Incidentally, if you’re looking for a ‘real’ AI use case vs. over-hyped ones, these load management applications are a prime example. Operators will get compounding benefits from studying the data at their stations and projects over the years, getting better and better at forecasting demand and optimizing their operations. The extent to which the value of this operational data compounds also lends companies like Electric Era that are getting in on the ground floor of the race to deploy EV charging a sizable first mover advantage.
Better data and forecasting should also help Electric Era on the reliability front, which also begins to bridge us into a discussion of their business model. Electric Era sells its stations to the stakeholders like gas station operators or retailers with space to host them. This isn’t a one-and-done handoff, however. The company both sells the station and provides continued services to customers, part of which is a reliability guarantee.
Specifically, Electric Era guarantees uptime up to 99.5%, which is ludicrously high compared to what’s typical in public charging.
Structuring their business this way creates a long-term incentive alignment surrounding reliability and also puts the onus on them to be able to deliver it. That brings data back to the fore; the more Electric Era can understand why a station’s ability to offer charging ever falters, the more likely they can be to prevent that from happening in the future.
And if they can make good on their reliability goals at scale, they’ll drastically outperform other fast charging station providers and operators.
Speaking of scale, Electric Era’s first live demo took place in Knoxville in 2022. More than halfway through 2023, they have eight customers and 19 total deployments across nine states.
That’s strong growth. But they want to deploy 10,000 PowerNode stations by 2030. Can they 500x their footprint in six or seven years?
I hope so. They’re also competing with most major OEMs to claim future charging market share. Just yesterday, GM, Honda, Stellantis, and a number of other car companies are forming a new joint venture and investing up to $1B to add 30,000 fast chargers across the U.S. (paywall).
Ideally, this is a case of a growing pie and there being plenty to go around. But there is also a question of reaching the most desirable sites for chargers first. Not all locations are created equal.

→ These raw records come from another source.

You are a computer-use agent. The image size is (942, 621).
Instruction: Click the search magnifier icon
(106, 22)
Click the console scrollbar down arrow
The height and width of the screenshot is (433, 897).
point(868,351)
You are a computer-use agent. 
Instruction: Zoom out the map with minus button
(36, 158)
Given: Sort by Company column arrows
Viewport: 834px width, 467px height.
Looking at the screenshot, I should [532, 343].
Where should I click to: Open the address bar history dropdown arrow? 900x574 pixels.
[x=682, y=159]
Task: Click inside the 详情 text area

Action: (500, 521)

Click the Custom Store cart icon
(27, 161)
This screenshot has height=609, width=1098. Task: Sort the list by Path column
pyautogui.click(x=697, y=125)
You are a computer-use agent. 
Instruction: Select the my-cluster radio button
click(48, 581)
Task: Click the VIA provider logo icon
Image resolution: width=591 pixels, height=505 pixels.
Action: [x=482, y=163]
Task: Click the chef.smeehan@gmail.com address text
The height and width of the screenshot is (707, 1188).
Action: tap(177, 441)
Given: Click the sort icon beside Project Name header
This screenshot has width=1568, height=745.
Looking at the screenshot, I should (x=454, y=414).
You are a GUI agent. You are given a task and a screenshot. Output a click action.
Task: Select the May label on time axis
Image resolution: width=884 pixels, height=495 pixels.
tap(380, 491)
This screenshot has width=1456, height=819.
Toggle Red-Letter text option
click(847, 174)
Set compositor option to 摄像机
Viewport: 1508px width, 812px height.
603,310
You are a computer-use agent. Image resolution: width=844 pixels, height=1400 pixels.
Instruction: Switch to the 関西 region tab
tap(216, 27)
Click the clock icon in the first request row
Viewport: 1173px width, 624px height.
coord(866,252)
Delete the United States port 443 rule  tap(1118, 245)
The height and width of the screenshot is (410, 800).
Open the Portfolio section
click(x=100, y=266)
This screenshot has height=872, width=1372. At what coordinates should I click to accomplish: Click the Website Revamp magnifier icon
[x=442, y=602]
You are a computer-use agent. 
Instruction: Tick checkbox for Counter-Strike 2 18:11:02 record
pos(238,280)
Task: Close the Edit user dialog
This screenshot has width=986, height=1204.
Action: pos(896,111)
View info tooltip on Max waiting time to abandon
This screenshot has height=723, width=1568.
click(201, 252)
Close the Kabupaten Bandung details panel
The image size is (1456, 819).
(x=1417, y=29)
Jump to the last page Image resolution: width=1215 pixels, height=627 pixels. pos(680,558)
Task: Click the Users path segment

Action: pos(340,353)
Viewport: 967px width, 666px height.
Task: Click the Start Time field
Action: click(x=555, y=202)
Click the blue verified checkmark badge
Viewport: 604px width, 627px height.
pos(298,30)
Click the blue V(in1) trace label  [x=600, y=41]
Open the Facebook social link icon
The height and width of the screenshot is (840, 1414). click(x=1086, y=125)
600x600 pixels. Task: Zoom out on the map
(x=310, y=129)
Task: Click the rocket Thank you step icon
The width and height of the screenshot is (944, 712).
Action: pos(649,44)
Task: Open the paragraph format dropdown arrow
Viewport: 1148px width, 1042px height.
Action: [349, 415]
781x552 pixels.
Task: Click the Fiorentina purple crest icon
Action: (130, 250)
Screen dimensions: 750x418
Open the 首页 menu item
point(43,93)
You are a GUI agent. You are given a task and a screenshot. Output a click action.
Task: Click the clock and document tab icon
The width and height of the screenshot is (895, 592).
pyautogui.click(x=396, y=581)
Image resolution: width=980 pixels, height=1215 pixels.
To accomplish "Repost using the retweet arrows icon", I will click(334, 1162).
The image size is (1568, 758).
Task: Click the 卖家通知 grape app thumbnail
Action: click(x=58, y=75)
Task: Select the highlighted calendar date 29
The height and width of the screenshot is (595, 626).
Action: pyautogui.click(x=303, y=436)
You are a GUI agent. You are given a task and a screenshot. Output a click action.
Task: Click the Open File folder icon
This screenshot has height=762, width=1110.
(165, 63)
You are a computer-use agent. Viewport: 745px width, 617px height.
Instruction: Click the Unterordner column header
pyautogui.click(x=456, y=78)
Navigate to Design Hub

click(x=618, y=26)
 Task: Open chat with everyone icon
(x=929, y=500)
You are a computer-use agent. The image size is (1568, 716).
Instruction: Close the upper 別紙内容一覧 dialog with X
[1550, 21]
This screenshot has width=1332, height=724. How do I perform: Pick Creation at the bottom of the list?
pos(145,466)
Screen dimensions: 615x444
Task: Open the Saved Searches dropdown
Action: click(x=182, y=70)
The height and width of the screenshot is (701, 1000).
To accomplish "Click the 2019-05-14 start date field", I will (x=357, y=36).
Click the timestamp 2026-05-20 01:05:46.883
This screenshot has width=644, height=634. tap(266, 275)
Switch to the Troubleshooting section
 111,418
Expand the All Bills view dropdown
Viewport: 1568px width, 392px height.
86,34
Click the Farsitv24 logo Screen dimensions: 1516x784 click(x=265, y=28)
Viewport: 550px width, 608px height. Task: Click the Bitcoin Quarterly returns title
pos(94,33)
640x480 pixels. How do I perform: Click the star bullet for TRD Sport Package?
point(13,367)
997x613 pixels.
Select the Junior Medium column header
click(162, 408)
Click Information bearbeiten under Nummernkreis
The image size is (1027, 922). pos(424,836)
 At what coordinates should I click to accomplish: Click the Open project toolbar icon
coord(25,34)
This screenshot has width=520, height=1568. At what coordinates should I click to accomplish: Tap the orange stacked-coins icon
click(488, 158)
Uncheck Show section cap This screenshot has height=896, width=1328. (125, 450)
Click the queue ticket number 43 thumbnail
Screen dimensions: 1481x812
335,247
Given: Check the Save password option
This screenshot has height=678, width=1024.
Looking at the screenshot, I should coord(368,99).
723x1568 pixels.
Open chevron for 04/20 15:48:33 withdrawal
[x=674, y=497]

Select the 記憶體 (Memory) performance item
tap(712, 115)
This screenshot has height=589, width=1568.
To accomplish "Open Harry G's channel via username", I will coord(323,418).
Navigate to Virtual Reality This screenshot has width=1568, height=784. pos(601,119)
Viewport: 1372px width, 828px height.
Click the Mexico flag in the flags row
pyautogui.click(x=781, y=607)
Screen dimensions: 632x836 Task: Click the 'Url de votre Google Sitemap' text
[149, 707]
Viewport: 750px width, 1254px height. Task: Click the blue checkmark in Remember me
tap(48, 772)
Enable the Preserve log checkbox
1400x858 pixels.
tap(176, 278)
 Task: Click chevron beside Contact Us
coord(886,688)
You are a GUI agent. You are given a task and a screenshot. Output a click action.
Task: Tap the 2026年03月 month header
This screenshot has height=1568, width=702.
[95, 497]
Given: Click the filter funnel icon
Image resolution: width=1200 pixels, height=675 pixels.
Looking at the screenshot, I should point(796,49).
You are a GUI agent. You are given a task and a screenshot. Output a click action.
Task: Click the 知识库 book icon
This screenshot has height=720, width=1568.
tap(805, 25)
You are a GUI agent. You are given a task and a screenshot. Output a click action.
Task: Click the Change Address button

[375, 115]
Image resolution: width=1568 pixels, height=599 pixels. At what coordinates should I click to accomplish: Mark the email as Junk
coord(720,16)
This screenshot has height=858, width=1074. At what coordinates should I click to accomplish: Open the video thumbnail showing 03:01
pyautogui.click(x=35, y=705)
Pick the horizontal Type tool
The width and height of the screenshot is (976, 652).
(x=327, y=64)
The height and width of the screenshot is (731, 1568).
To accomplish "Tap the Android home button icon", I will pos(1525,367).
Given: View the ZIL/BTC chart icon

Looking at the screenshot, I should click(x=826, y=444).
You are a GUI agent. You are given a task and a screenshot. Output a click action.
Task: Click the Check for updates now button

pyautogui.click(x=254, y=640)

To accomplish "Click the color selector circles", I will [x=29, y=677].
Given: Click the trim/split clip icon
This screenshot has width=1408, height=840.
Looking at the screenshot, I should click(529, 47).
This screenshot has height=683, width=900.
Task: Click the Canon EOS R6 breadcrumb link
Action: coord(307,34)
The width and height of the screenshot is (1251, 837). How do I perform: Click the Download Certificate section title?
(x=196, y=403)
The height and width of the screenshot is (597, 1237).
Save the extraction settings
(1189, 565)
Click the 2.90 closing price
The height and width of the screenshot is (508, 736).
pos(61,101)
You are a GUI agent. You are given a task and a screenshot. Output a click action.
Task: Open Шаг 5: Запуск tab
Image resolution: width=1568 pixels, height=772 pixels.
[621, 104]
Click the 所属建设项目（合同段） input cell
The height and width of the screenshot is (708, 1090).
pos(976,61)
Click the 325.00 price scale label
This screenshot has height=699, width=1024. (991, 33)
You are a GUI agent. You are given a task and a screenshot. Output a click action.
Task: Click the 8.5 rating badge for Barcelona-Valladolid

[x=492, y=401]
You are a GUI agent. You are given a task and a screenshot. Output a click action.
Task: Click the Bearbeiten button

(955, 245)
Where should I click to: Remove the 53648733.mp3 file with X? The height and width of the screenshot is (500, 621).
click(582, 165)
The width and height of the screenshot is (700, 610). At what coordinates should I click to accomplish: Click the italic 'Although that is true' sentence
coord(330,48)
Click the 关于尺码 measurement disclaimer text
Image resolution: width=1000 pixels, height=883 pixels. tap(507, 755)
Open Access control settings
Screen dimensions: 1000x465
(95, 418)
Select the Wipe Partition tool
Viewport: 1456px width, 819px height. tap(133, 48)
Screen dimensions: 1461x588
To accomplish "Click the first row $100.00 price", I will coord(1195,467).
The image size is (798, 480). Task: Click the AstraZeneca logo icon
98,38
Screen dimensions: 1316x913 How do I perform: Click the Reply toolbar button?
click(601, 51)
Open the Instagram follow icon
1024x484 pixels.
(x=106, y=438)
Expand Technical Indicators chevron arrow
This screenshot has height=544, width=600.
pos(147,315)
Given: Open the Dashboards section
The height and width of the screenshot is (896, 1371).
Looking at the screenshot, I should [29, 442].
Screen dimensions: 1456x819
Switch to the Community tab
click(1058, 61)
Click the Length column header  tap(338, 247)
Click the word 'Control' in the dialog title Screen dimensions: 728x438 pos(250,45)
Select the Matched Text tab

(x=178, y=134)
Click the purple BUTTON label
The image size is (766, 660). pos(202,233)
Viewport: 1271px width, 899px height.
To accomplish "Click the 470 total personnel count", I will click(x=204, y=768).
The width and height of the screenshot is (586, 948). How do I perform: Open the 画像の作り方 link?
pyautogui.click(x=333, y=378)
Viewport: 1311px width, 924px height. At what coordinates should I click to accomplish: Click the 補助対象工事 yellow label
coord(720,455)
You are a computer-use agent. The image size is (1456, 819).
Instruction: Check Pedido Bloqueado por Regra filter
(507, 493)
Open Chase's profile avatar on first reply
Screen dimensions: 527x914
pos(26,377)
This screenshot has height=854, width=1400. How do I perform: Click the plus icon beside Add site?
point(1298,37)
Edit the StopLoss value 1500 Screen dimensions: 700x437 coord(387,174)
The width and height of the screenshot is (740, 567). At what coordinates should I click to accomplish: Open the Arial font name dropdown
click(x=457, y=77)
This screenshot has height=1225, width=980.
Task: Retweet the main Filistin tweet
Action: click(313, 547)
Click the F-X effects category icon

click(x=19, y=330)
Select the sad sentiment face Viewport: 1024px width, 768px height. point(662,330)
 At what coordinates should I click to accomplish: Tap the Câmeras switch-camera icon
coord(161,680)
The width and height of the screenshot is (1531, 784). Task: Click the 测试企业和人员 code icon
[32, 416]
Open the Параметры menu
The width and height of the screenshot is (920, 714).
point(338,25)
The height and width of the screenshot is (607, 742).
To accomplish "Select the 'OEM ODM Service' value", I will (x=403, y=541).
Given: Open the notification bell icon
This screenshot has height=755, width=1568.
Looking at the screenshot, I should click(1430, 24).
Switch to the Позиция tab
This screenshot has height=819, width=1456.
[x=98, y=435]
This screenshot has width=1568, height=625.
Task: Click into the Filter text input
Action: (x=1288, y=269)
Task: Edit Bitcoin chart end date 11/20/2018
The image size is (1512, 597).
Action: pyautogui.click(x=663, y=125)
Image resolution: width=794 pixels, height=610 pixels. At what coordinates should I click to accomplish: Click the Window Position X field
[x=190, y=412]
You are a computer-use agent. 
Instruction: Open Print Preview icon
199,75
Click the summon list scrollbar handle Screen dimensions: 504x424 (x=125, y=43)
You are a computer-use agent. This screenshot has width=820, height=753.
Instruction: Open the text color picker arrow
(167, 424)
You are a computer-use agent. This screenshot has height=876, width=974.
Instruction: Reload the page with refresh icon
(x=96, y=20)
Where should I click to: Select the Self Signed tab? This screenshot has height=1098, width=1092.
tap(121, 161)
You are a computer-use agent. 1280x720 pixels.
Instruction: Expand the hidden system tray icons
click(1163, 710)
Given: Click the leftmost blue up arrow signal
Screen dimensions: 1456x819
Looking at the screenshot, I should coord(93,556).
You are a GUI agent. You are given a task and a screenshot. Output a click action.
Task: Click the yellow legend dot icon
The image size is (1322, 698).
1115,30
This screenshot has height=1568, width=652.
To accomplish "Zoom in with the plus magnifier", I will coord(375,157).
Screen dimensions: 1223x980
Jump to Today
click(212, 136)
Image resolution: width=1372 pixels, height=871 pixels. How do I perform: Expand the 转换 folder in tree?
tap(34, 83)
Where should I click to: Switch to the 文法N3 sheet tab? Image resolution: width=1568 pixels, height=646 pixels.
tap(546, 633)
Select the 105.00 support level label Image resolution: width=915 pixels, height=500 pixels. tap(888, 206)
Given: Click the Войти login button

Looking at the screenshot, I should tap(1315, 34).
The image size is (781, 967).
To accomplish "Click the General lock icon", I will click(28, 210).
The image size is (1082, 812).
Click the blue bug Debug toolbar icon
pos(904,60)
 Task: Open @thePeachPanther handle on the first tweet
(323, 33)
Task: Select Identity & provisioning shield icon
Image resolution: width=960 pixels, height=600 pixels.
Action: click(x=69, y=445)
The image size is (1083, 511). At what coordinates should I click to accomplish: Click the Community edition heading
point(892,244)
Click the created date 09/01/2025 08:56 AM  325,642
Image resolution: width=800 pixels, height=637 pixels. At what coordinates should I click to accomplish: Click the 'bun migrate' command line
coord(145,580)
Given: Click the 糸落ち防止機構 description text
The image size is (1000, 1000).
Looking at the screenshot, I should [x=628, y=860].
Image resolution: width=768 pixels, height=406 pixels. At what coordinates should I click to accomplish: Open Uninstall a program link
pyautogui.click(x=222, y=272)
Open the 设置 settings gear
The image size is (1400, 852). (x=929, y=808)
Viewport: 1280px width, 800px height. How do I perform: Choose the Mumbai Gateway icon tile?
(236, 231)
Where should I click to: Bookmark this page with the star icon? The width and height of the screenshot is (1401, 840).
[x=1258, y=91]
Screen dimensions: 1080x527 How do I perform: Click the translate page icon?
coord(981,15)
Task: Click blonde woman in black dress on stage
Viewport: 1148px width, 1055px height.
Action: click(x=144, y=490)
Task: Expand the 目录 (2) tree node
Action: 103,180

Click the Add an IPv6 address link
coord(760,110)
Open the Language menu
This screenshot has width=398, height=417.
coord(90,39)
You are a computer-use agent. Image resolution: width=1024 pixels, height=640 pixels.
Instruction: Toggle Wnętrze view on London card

Workarounds like Electric Era’s insight to add batteries to EV fast charging will likely do a lot to accelerate climate tech adoption. But should we need workarounds like that at all? The fact that an EV charging company is being built to reduce grid infrastructure upgrade dependency tells you how disjointed our approach to the energy transition still is at times. Much more harmonization of stakeholders, not just data, is still needed.
That’s ultimately why I appreciate Electric Era’s quasi-ludicrous goal to deploy 10,000 stations by 2030. If all stakeholders viewed electrification and transition like a wartime effort, we likely wouldn’t be as hamstrung by things like permitting reform, which threatens to derail the progress of countless climate technologies, not just EV fast charging.